Sambil sesekali melirik jam tangan Jonathan sedikit resah,


"Waduh, setengah jam sebentar lagi nih," bingung Jonathan.


setelah sampai rumah Hana yang bersebelahan rumah Alvin, Jonathan langsung berpamitan.


"Hanny, aku pergi dulu ya, bye," terang Jonathan.


"Oke, hati hati ...."


Dengan terburu-buru Jonathan langsung melajukan motornya dan dijalan dia sempat nyasar ke rumah orang dan di sangka mau menculik anak yang sedang bermain disebuah halaman rumah.


“Waduh, hari ini gue kena sial nih,” pikir Jonathan setelah meminta maaf kepada pemilik rumah yang membiarkan anak balita nya berkeliaran sendiri di halaman rumah.


Setelah lama mencari akhirnya ketemu juga rumah kekasihnya itu.


"Jonathan, kamu udah terlambat 20 menit, baru aja aku mau berangkat sendiri!" bentak Bila.


"Sorry ay tadi aku sempat nyasar, udah dua kali aku nyasar soalnya banyak gang sih,"


“Oke aku maafin, kamu mau minum apa?”


“Gak usah langsung aja di resto. Ayo..!”


Akhirnya mereka berdua pergi, cerita cinta mereka berdua memang seperti perangko lengket banget.


"Coba aja kalau Hana seperti Bila pasti udah gue temenin 24 jam non stop pake motor dah, tapi Hana itu sok jaim sih, itu yang buat gue nggak suka!
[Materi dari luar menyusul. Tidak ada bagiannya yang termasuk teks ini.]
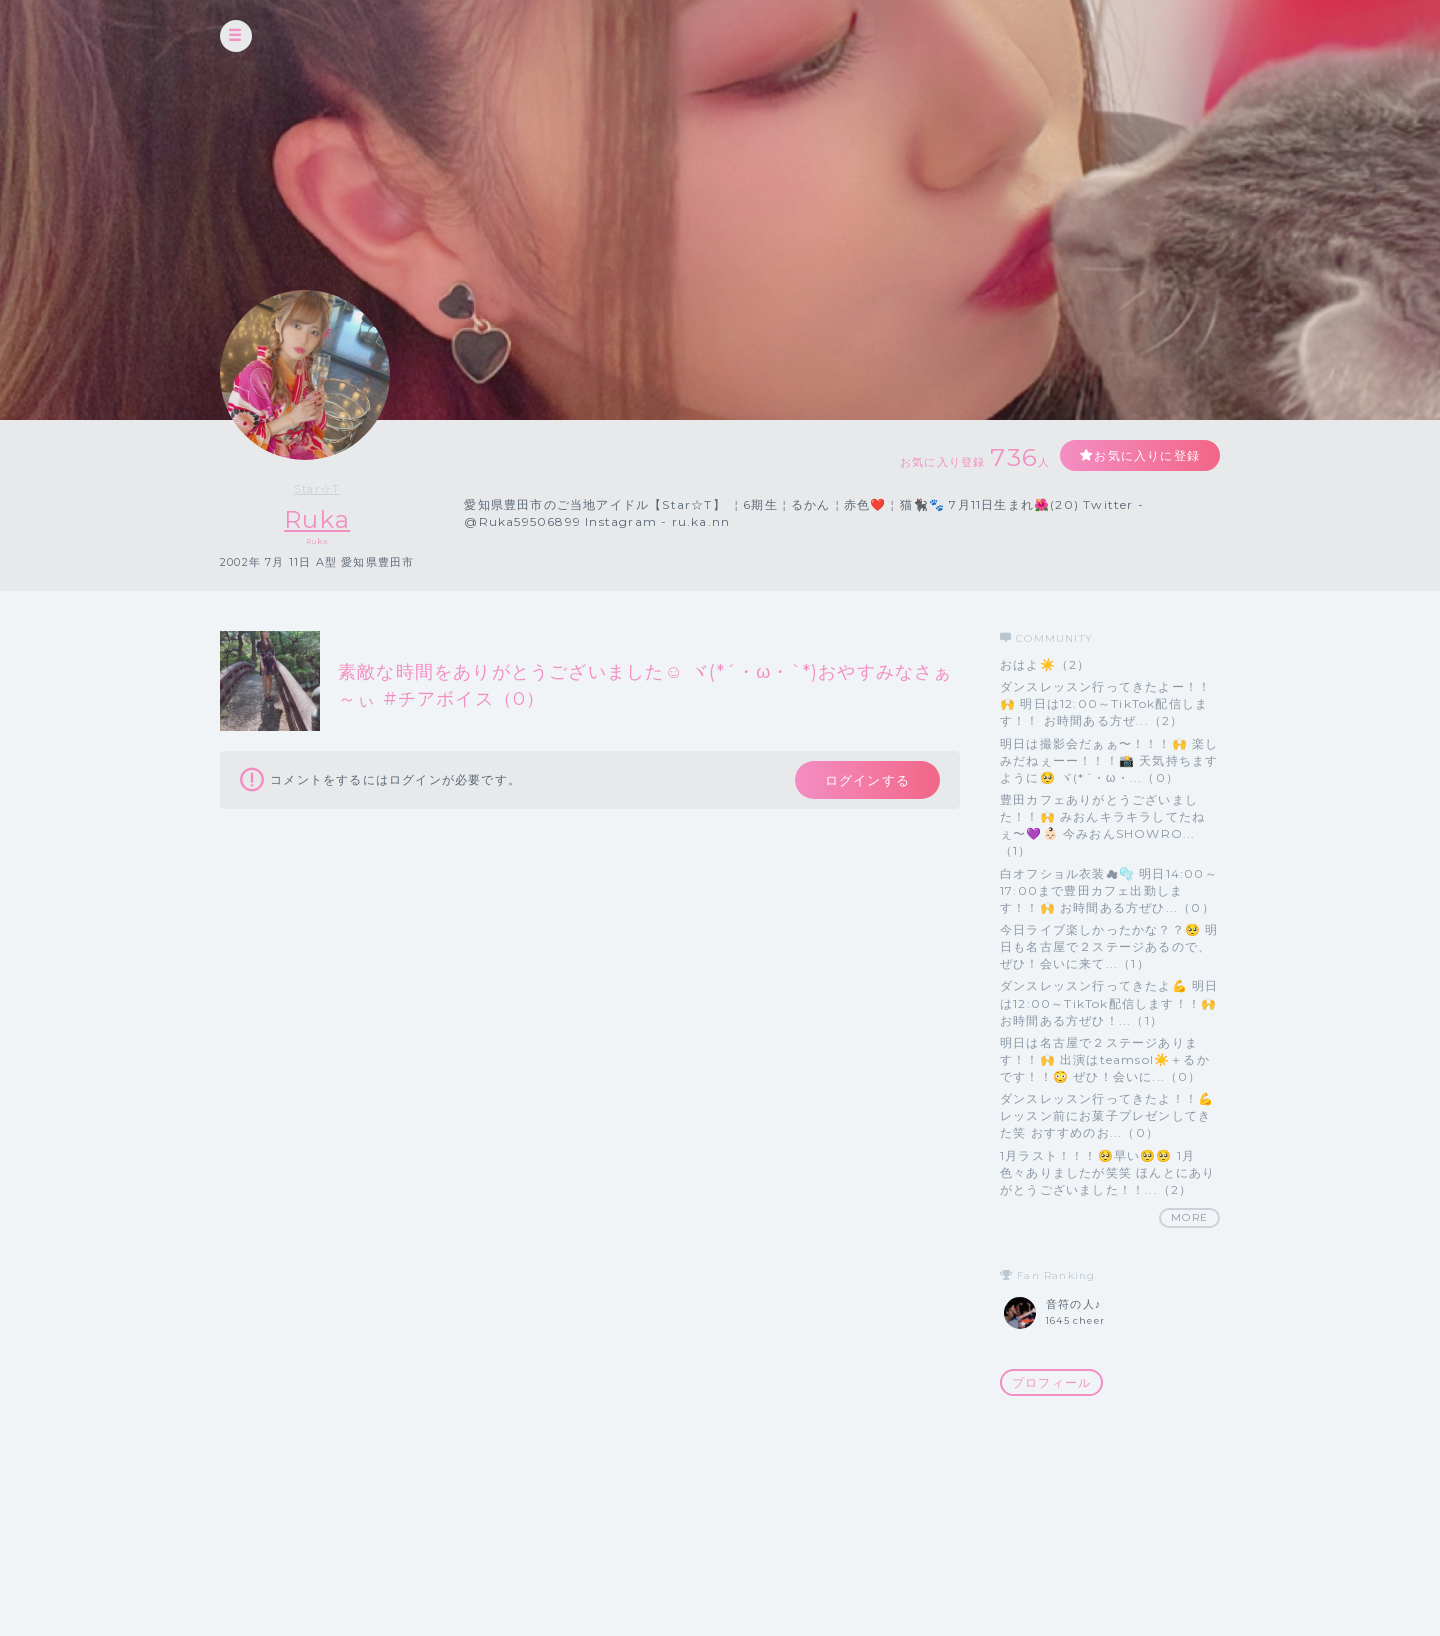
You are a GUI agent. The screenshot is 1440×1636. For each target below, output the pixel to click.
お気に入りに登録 (1147, 455)
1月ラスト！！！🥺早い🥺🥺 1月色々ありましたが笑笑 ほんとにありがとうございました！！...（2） (1107, 1172)
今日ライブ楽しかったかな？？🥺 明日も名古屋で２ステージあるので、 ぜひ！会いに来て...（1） (1109, 946)
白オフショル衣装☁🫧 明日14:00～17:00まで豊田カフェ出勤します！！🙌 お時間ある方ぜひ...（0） (1109, 890)
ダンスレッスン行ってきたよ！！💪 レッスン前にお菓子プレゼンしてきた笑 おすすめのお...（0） (1107, 1115)
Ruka (317, 519)
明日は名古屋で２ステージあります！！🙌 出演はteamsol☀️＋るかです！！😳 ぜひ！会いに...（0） (1105, 1059)
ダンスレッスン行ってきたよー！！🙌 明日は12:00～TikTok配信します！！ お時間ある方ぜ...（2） (1105, 703)
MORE (1189, 1217)
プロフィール (1051, 1382)
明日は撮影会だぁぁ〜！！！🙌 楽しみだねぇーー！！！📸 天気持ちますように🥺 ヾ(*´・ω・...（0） (1109, 760)
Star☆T (317, 489)
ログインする (867, 780)
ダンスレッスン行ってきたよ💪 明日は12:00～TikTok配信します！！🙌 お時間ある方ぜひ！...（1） (1109, 1002)
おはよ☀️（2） (1045, 664)
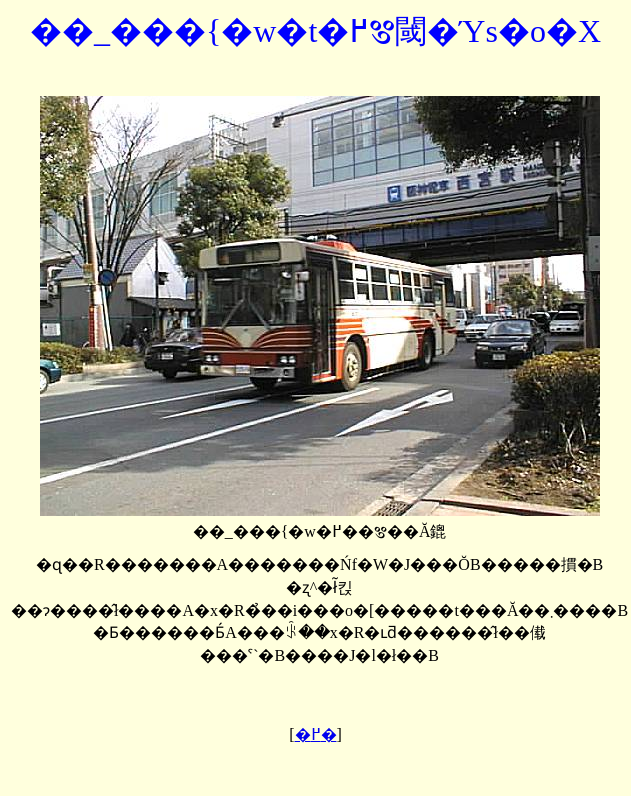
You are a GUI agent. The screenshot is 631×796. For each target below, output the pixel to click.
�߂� (316, 734)
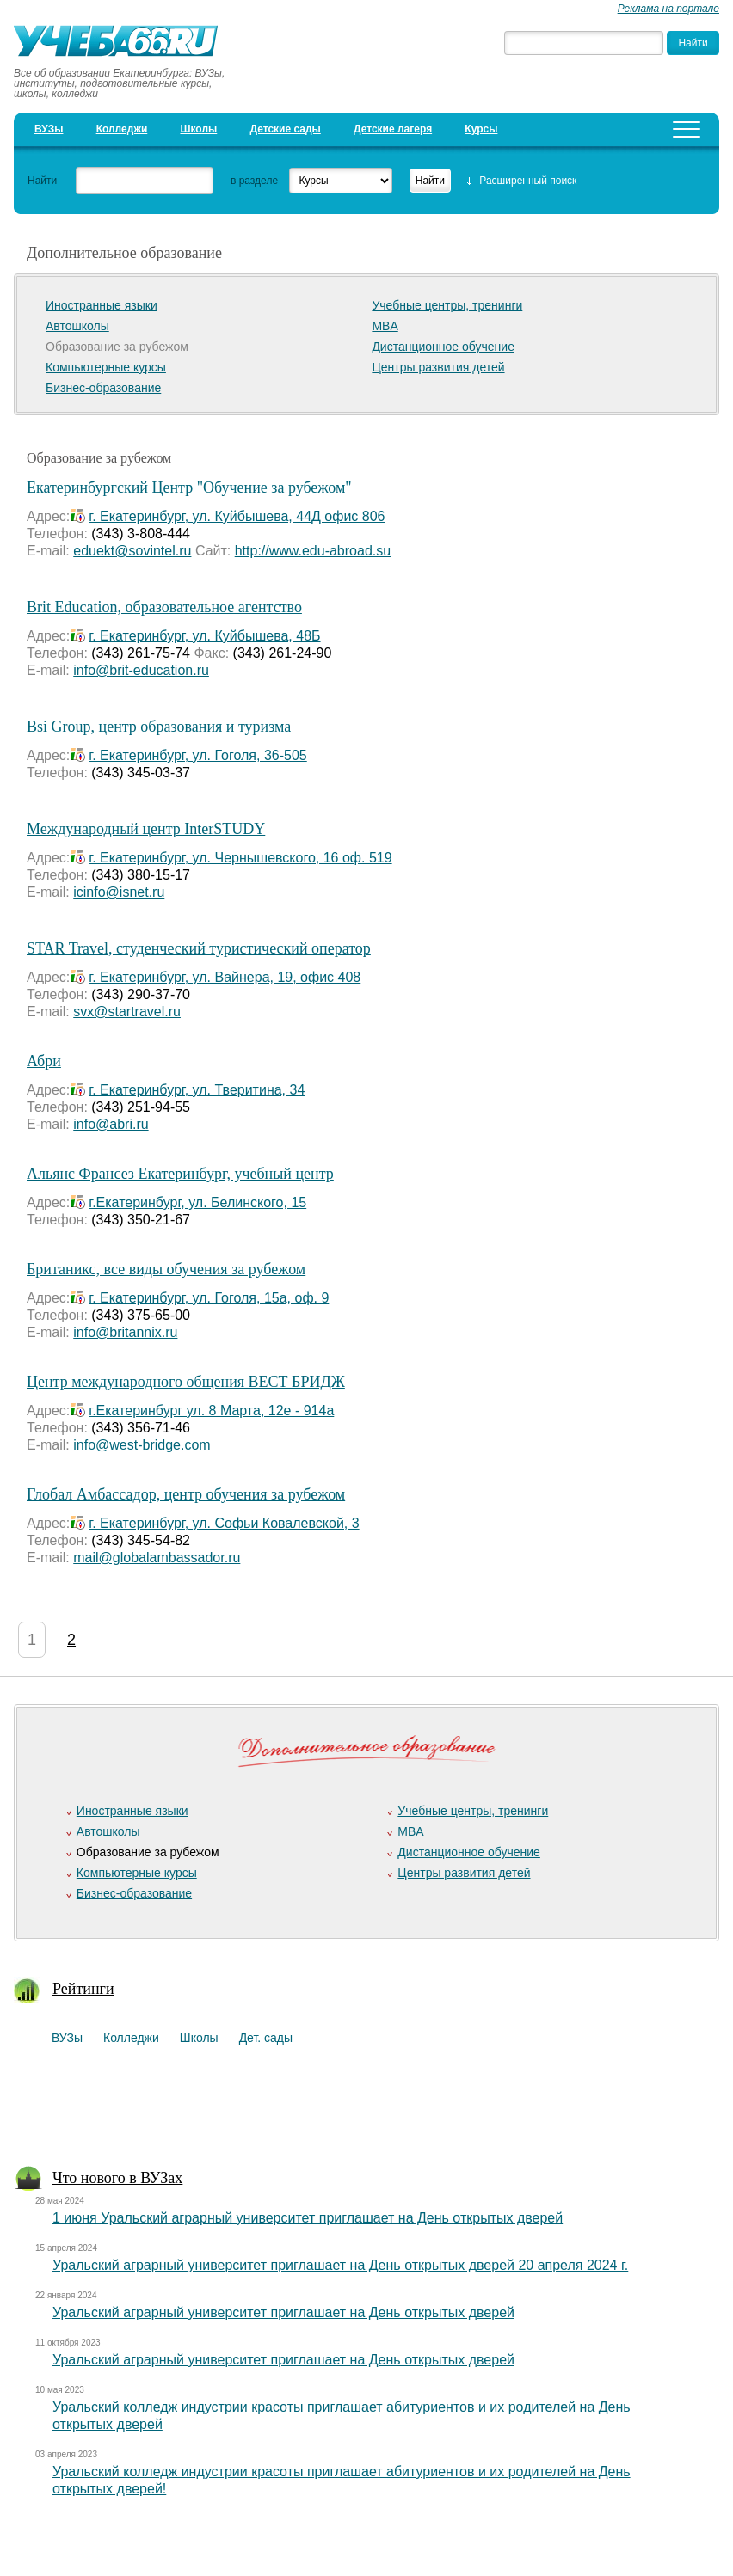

Boro-boro meluk, pegangan tangan aja kaya yang jijik gitu, apa gue harus milih Bila ya ketimbang Hana? atau nggak kedua-duanya aja kali ya?" Batin Jonathan.


"Bil, kamu mau makan apa nanti di resto?"


"Apa aja deh yang penting di pilihin sama kamu,"


"Gimana kalau steak? atau nggak pizza gitu?"


"Boleh juga tuh ... udah kebayang nih gimana rasanya,"


"kalau minumannya apaan?"


"Great, pilihan yg great say," puji Jonathan.


.


.


.


Sementara itu di lain tempat Hana sedang melamun di meja makan nggak tau makanan apa yang harus dia makan, soalnya lauk untuk menu makannya habis, tapi tiba-tiba saja satu pikiran muncul.


"Gimana kalau gue telpon Jonathan aja ya?" tapi tiba-tiba dia berubah pikiran. "Langsung telpon ke rumahnya aja sekalian untuk memastikan dia bener jemput ibunya atau …."


Hana kemudian berlari ke kamarnya untuk memastikan sesuatu dan memencet tombol telpon, Hana mencoba untuk memastikan, lagi pula pasti yang angkat adiknya Jonathan, Aisyah yang udah di anggap sebagai adik Hana sendiri.


"Ya, Hallo,"


"Hallo, bisa bicara dengan Aisyah?"


"Iya ini aku ... emm, ini siapa ya?"


“Ini kak Hana, apa Kak Jonathan udah antar Ibu kamu? "


"Nggak kak, ini aku malah lagi bareng Mama,"


"Jadi Ibunya kak Jonathan udah balik?" tanya Hana.


"Nggak, mama nggak kemana-mana, emangnya kak Jonathan bilang apa ke kakak?" jelas Aisyah.


Setelah mendengar kenyataan bahwa Jonathan berbohong, Hana jadi sedikit shock.


"Nggak, nggak bilang apa apa kok ... ya udah nanti kalau kak Jonathan pulang salamin aja ya dari kak Hana,”


"Oklah kak," Aisyah menutup telponnya.


"Lagi-lagi dia bohong ke aku, sebenarnya dia kemana sih? apa dia beneran selingkuh?" Hana mengingat kembali kejadian di toilet futsal dan mendapati wajah Jonathan pucat saat itu, berarti dia?


"Huh udah jelas dia selingkuh!! tapi kalau aku ngomong ke dia tanpa bukti dan alibi dia pasti mengelak. Udah 2 kali aku maafin dia pas kepergok sama cewe lain dan dia berjanji nggak akan ulangi kesalahan lagi, tapi nyatanya?"